The first 10 minutes of Episode 35 is a good example of how Weinstein reconceptualizes a problem. He begins by discussing the conundrum of Schrodinger's cat. Is it alive or dead? But not so fast! Why are there only two "solutions" offered? Especially where neither of these "solutions" captures the complexity of the situation? Weinstein offers his own interpretation of this "super-position" problem: Asking whether the cat is "alive or dead" improperly attempts to lock us into an over-simplistic binary, a false dilemma. This is not the end of Weinstein's thoughts on superposition, but only the beginning. He then turns his sights toward many thorny social problems, all of which tend to be (improperly) presented as having only two (or a few) possible answers. Take, for example, abortion. The following is a transcript I created of a part of Weinstein's discussion:

The Portal – Ep 35 May 21, 2020

Eric Weinstein:

I've come to believe that we are wasting our political lives on [ ] superposition questions. For example, let's see if we can solve the abortion debate problem right now on this podcast using superposition, as it is much easier than the abortion problem itself. The abortion debate problem is that everyone agrees that before fertilization there's no human life to worry about, and that after a baby is born, there's no question that it has a right to live. Yet pro-choice and pro-life activists insist on telling us that the developing embryo is either a mere bundle of cells suddenly becoming a life only when born or a full-fledged baby the moment the sperm enters the egg. You can guess my answer here. The question of "Is it a baby's life or a woman's choice?" is agreed upon by everyone before fertilization or following birth because the observable in question has the system as one of the two multiple choice answers in those two cases.

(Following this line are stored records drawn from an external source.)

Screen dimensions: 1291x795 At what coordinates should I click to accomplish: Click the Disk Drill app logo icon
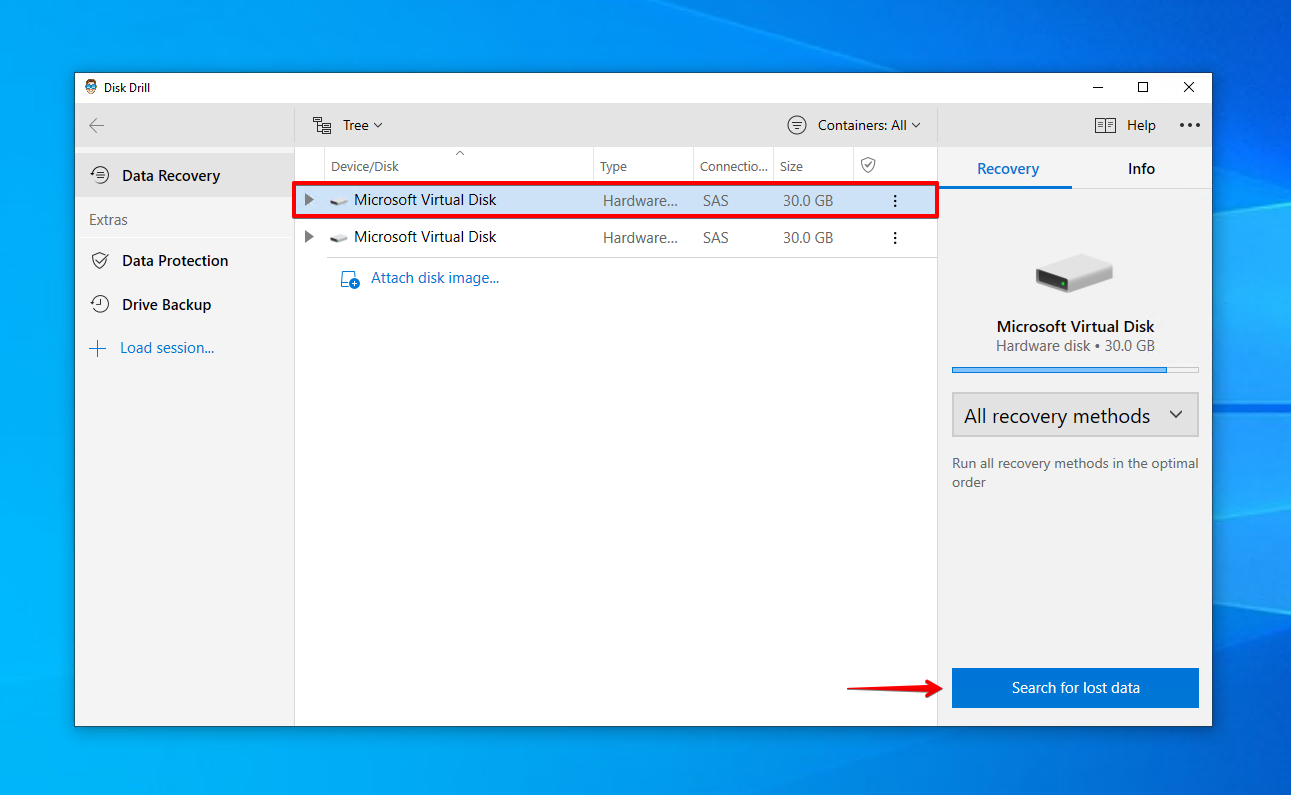(x=91, y=87)
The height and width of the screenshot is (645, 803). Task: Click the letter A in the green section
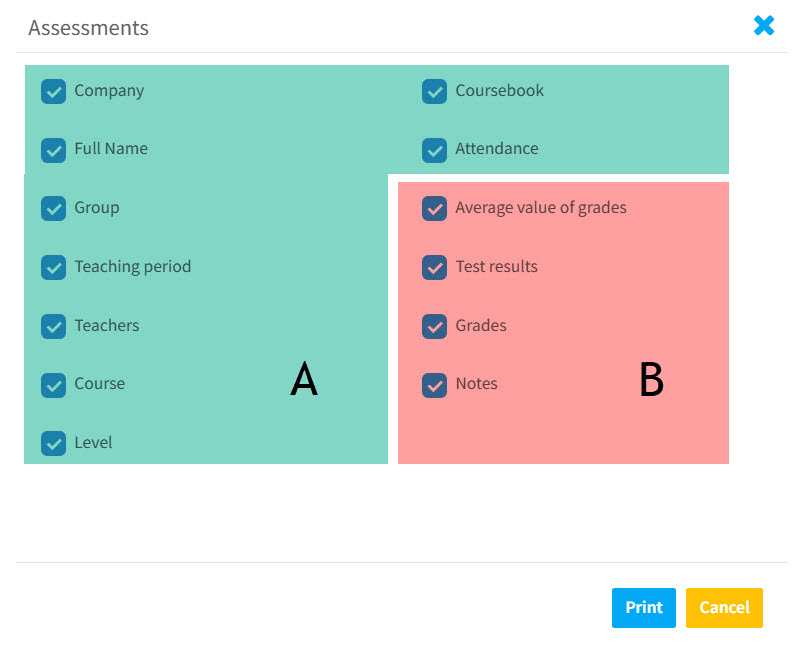[x=304, y=380]
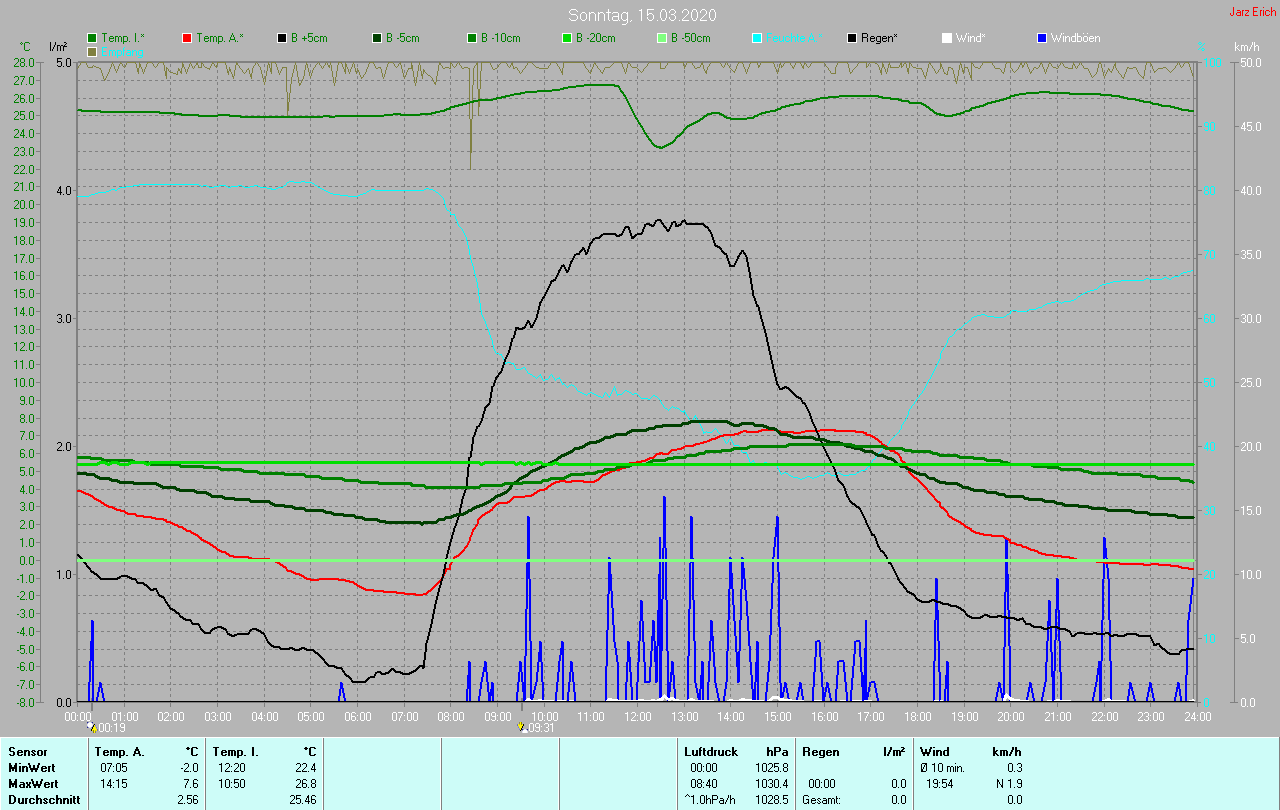The width and height of the screenshot is (1280, 810).
Task: Click the B -10cm legend square
Action: [472, 38]
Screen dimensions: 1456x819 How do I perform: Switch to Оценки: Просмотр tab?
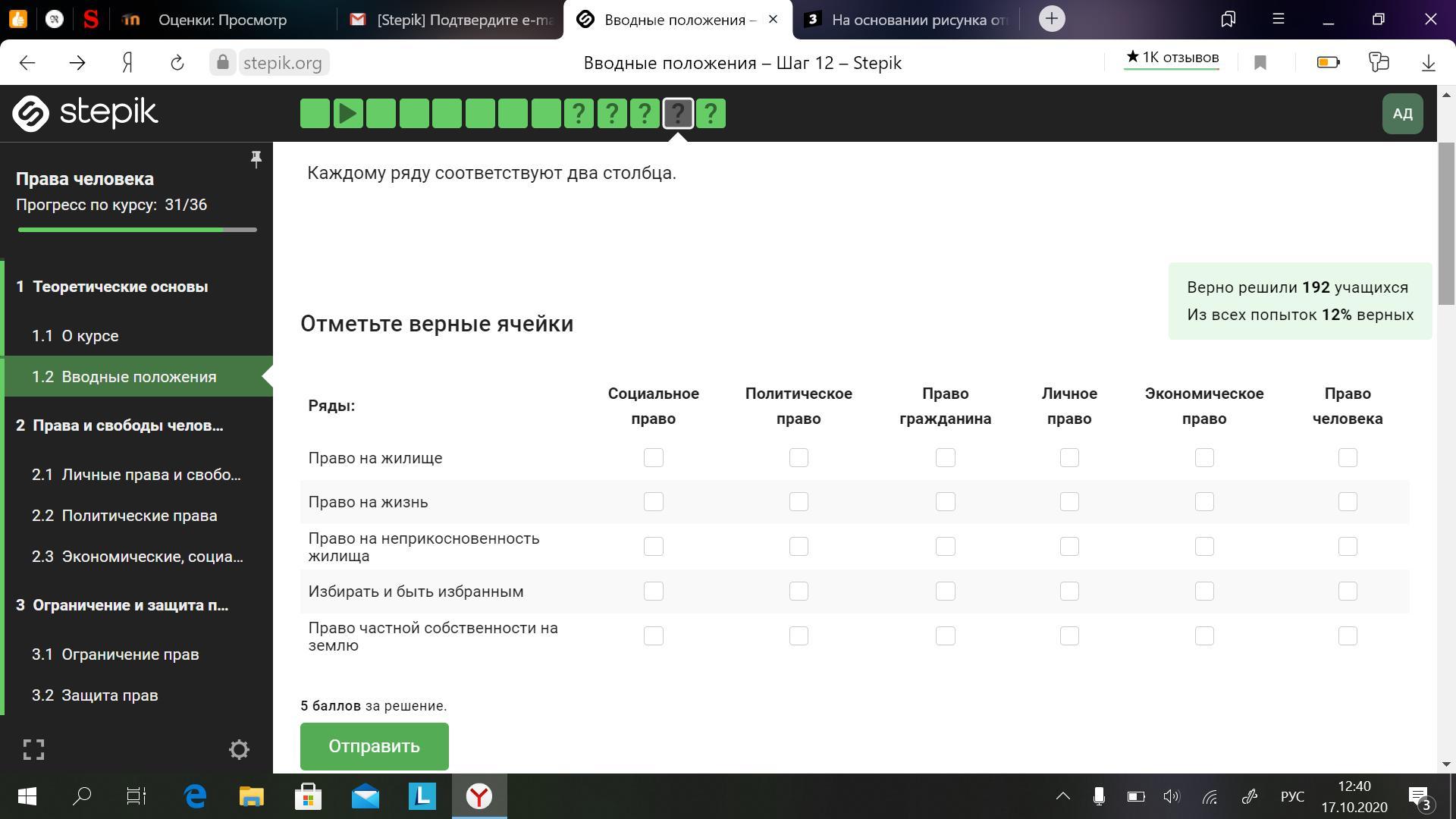[222, 20]
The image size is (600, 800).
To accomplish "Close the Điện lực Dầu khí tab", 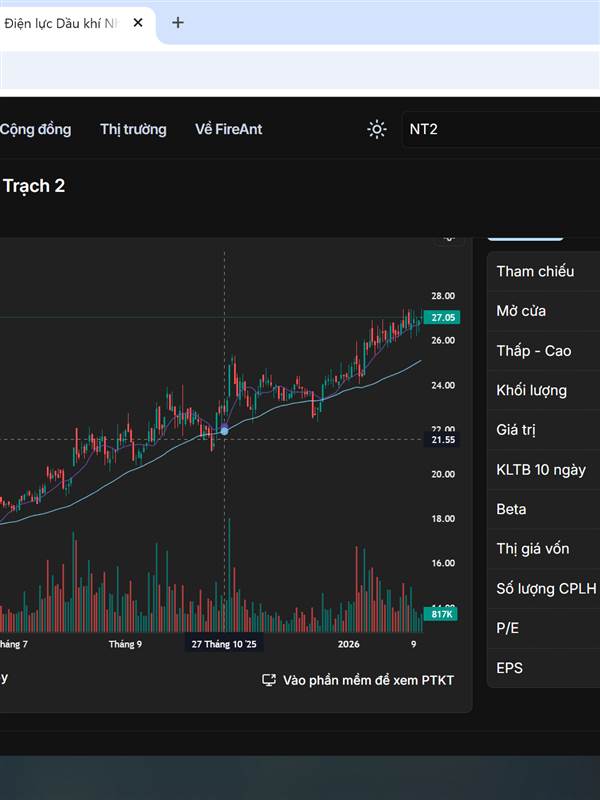I will coord(138,22).
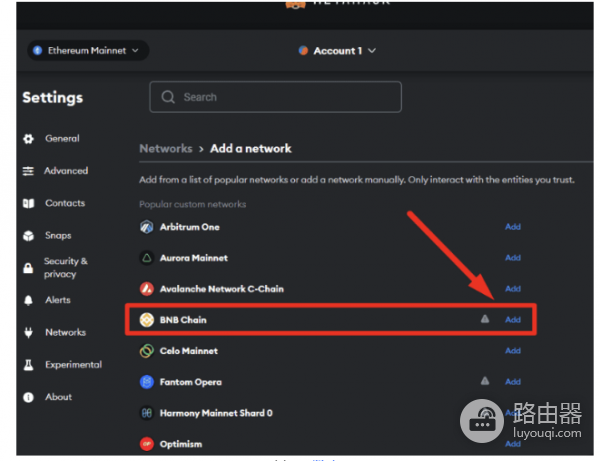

However, during the process of embryonic development, something miraculous is taking place that we simply don't understand scientifically. Somehow a non-sentient blastula becomes a baby by a process utterly opaque to science, which has yet has no mature theory of consciousness. The system in utero is a changing and progressing superposition tilted heavily towards not being a baby at the beginning and tilted heavily towards being one at the end of the pregnancy.

But the problem here is that we have allowed the activists rather than the embryologists and developmental biologists to hand us the "life versus choice" observable with its two terrible multiple choice options. If we had let the embryologists set the multiple choice question there would be at least 23 Carnegie stages for the embryo before you even get to fetal development. But instead of going forward from what we both know and don't know with high confidence about the system, we are instead permanently deranged by being stuck with "Schrodinger's Embryo" by the activists who insist on working backwards from their political objectives.

So does this somehow solve the abortion issue? Of course not. All it does is get us to see how ridiculously transparent we are in our politics that we would allow our society to be led by those activists who would shoehorn the central scientific miracle of human development into a nutty political binary of convenience. We don't even think to ask, Who are these people who have left us at each other's throats debating an inappropriate multiple choice question that can never be answered?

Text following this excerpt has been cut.